[[ Data extract open ]]

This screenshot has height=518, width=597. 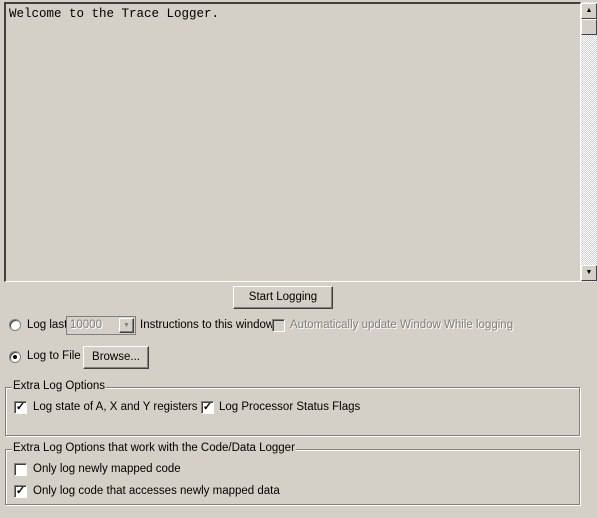 I want to click on log-to-file-label: Log to File, so click(x=54, y=356).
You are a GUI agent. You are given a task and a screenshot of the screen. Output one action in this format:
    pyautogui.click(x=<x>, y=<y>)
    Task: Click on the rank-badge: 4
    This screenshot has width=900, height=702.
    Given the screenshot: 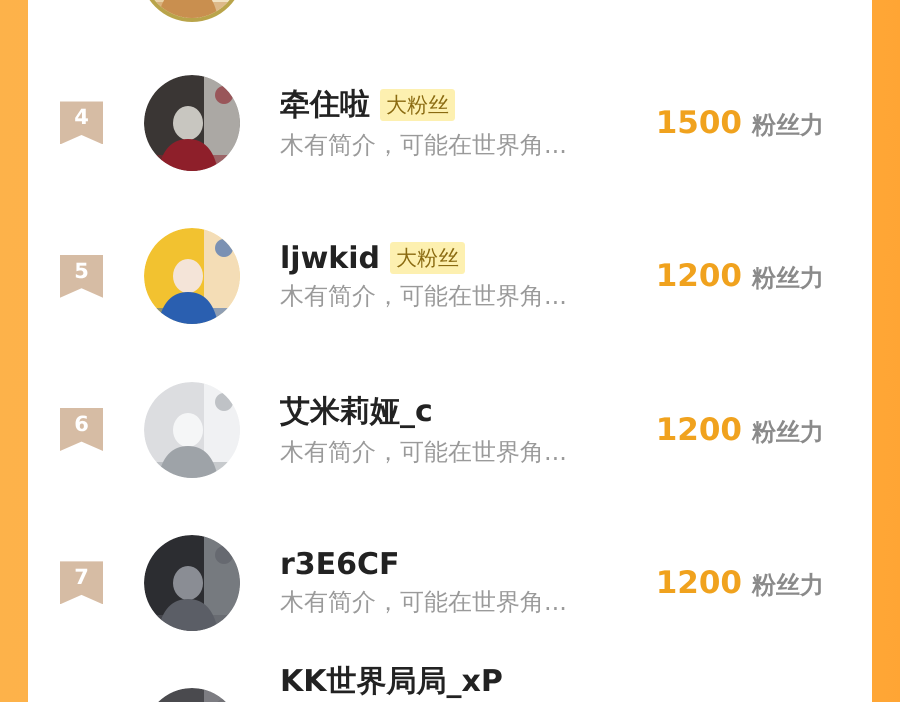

[[ Data extract closed ]]

**Work instructions**
Retype word for word the lines of the entries from the one with "You are a GUI" up to and including the final line, leaving the pictures out.

**Solved exercise**
You are a GUI agent. You are given a task and a screenshot of the screen. Output one action in this format:
    pyautogui.click(x=<x>, y=<y>)
    Task: Click on the rank-badge: 4
    This screenshot has width=900, height=702.
    Given the screenshot: 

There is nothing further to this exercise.